__Your instructions__
Each line of the data below must be reproduced without any change.

__Stored dataset items__
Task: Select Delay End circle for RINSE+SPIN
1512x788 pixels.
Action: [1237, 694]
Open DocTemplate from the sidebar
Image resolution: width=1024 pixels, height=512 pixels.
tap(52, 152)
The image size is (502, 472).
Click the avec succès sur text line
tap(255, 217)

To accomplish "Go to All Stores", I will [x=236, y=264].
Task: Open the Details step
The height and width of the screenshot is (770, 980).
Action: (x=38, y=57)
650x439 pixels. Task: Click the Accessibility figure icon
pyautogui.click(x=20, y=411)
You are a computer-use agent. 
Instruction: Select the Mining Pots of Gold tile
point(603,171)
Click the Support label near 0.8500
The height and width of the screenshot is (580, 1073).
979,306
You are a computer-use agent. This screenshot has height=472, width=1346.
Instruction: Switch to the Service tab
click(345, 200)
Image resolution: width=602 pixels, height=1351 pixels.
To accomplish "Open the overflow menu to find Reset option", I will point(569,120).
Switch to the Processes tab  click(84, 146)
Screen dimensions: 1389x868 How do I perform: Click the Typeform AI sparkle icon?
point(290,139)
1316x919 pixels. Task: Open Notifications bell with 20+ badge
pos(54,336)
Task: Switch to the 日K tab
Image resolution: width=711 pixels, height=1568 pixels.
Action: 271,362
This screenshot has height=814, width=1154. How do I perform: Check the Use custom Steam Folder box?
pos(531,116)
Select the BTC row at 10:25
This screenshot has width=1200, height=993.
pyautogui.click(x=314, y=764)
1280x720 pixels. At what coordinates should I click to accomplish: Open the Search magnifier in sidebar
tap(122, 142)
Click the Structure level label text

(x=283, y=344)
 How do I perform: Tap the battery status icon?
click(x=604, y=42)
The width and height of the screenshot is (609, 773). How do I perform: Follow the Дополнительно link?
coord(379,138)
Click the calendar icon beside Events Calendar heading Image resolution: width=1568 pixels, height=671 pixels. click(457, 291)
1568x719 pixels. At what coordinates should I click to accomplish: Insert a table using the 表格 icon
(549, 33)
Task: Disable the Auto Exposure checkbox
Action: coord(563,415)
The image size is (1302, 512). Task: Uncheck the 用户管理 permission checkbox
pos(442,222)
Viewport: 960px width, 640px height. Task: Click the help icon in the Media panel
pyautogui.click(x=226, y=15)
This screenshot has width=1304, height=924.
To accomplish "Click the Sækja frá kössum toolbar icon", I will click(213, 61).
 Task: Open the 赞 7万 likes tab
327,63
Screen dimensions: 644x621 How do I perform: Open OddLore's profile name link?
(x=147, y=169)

__Task result__
Task: Select Delay End circle for RINSE+SPIN
1512x788 pixels.
Action: [1237, 694]
Open DocTemplate from the sidebar
Image resolution: width=1024 pixels, height=512 pixels.
tap(52, 152)
The image size is (502, 472).
Click the avec succès sur text line
tap(255, 217)

To accomplish "Go to All Stores", I will [x=236, y=264].
Task: Open the Details step
The height and width of the screenshot is (770, 980).
Action: (x=38, y=57)
650x439 pixels. Task: Click the Accessibility figure icon
pyautogui.click(x=20, y=411)
You are a computer-use agent. 
Instruction: Select the Mining Pots of Gold tile
point(603,171)
Click the Support label near 0.8500
The height and width of the screenshot is (580, 1073).
979,306
You are a computer-use agent. This screenshot has height=472, width=1346.
Instruction: Switch to the Service tab
click(345, 200)
Image resolution: width=602 pixels, height=1351 pixels.
To accomplish "Open the overflow menu to find Reset option", I will point(569,120).
Switch to the Processes tab  click(84, 146)
Screen dimensions: 1389x868 How do I perform: Click the Typeform AI sparkle icon?
point(290,139)
1316x919 pixels. Task: Open Notifications bell with 20+ badge
pos(54,336)
Task: Switch to the 日K tab
Image resolution: width=711 pixels, height=1568 pixels.
Action: 271,362
This screenshot has height=814, width=1154. How do I perform: Check the Use custom Steam Folder box?
pos(531,116)
Select the BTC row at 10:25
This screenshot has width=1200, height=993.
pyautogui.click(x=314, y=764)
1280x720 pixels. At what coordinates should I click to accomplish: Open the Search magnifier in sidebar
tap(122, 142)
Click the Structure level label text

(x=283, y=344)
 How do I perform: Tap the battery status icon?
click(x=604, y=42)
The width and height of the screenshot is (609, 773). How do I perform: Follow the Дополнительно link?
coord(379,138)
Click the calendar icon beside Events Calendar heading Image resolution: width=1568 pixels, height=671 pixels. click(457, 291)
1568x719 pixels. At what coordinates should I click to accomplish: Insert a table using the 表格 icon
(549, 33)
Task: Disable the Auto Exposure checkbox
Action: coord(563,415)
The image size is (1302, 512). Task: Uncheck the 用户管理 permission checkbox
pos(442,222)
Viewport: 960px width, 640px height. Task: Click the help icon in the Media panel
pyautogui.click(x=226, y=15)
This screenshot has width=1304, height=924.
To accomplish "Click the Sækja frá kössum toolbar icon", I will click(213, 61).
 Task: Open the 赞 7万 likes tab
327,63
Screen dimensions: 644x621 How do I perform: Open OddLore's profile name link?
(x=147, y=169)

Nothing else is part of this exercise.